▶ **TASK BRIEF**
The exercise calls for exact output of the lines between the one that contains "Click the green" and the end of the data, with both ends kept and pictures left out.

▶ **SUPPLIED MATERIAL**
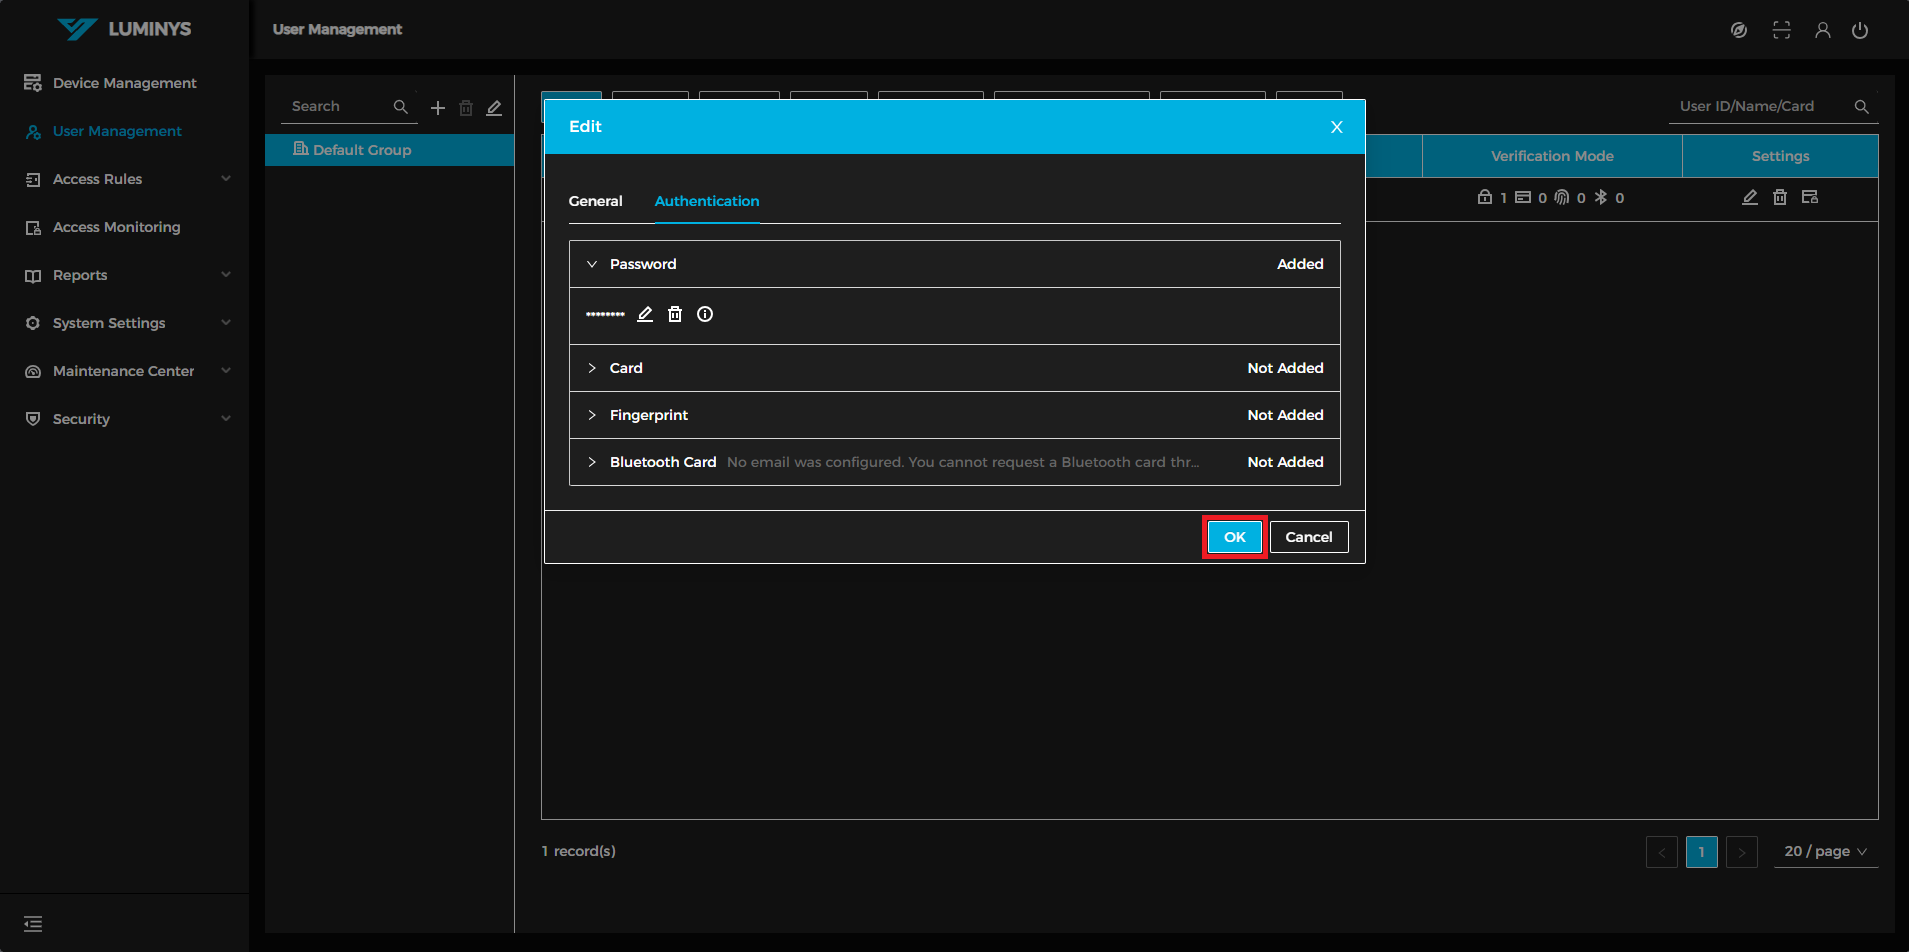Image resolution: width=1909 pixels, height=952 pixels.
Task: Collapse the Password section
Action: tap(592, 264)
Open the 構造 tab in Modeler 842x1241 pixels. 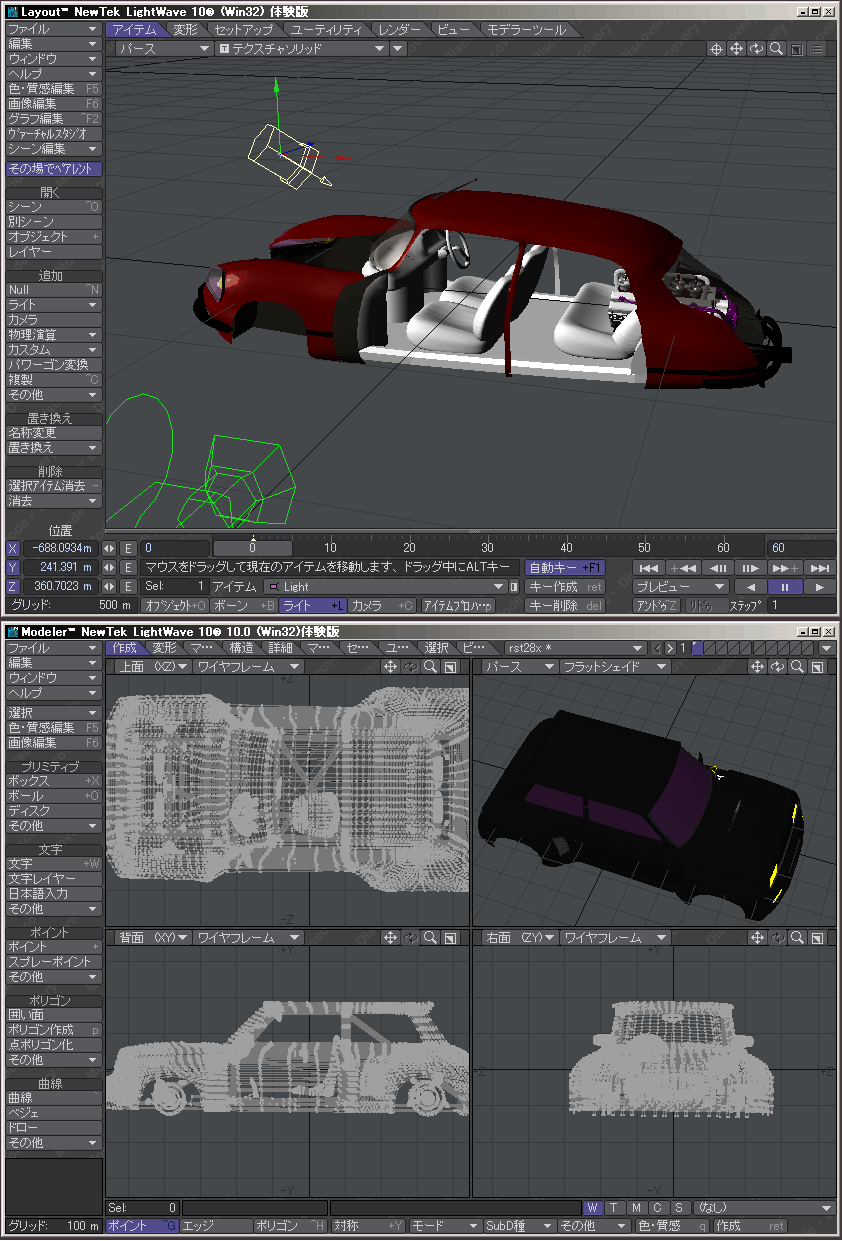242,648
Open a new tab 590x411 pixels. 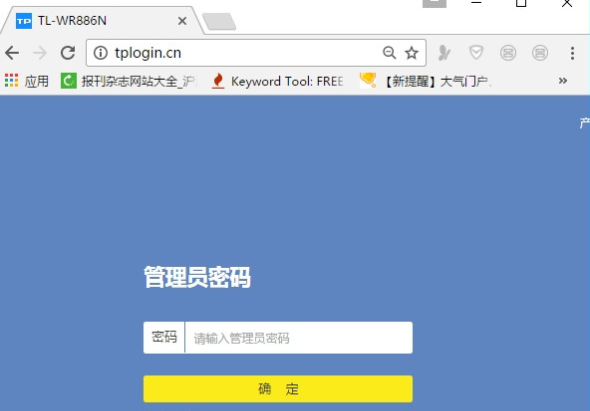[219, 21]
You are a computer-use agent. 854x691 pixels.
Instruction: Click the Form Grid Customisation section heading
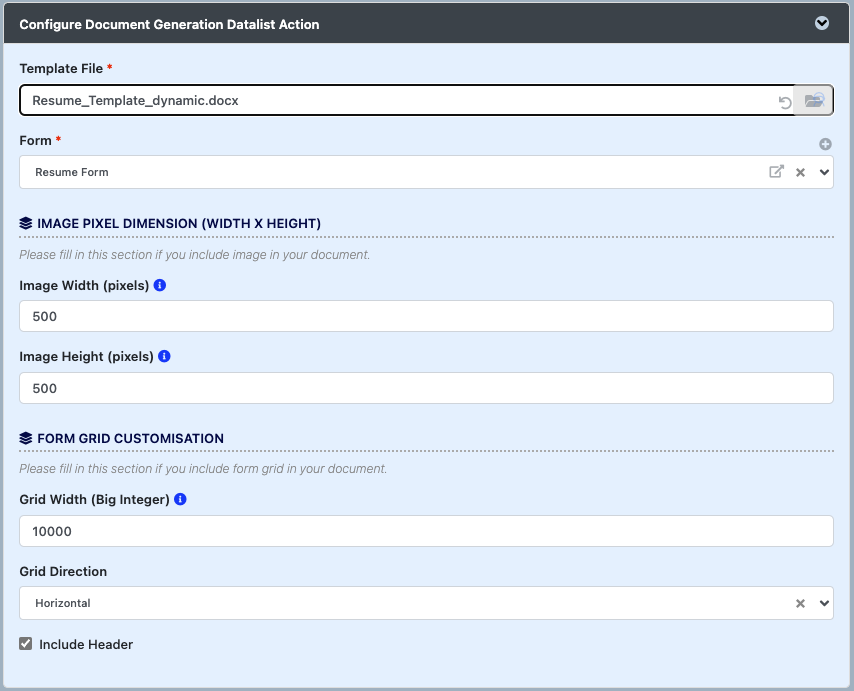point(130,438)
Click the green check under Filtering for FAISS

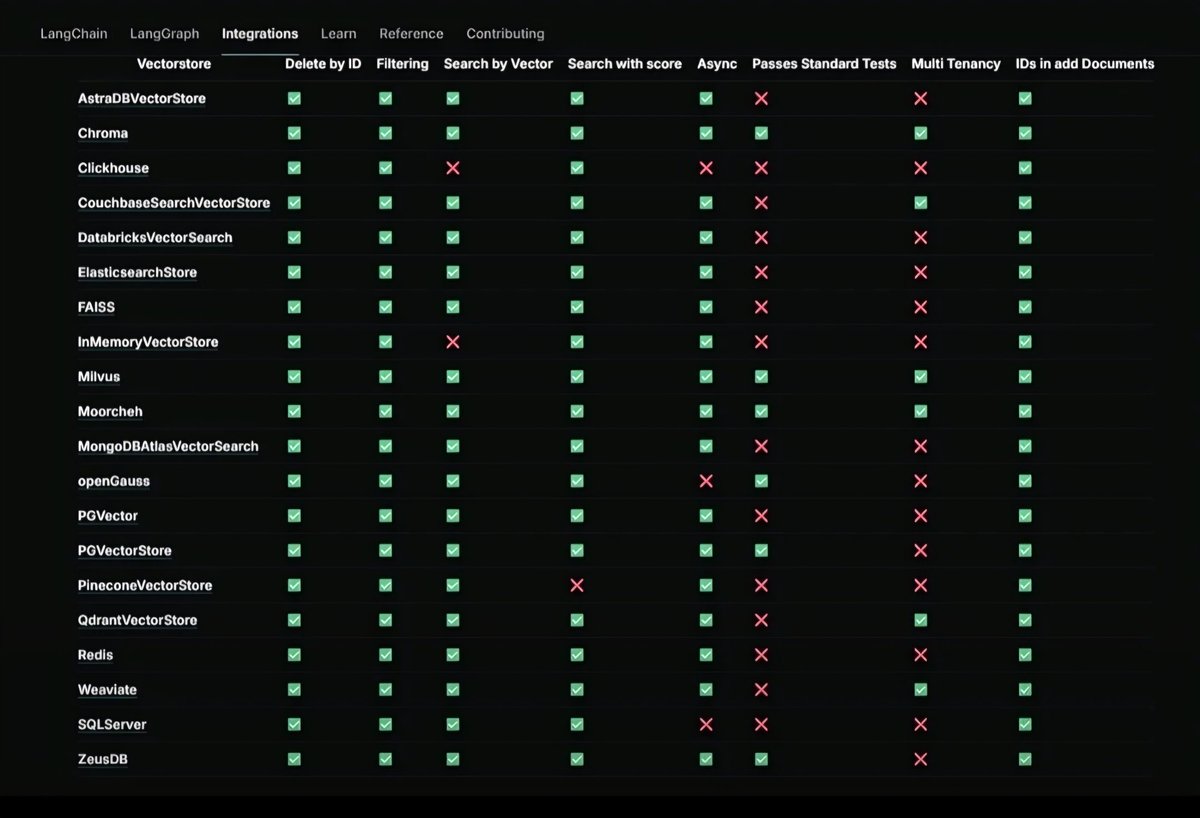[385, 307]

▶ **SOLUTION TO THIS PROBLEM**
Click the green check under Filtering for FAISS

[385, 307]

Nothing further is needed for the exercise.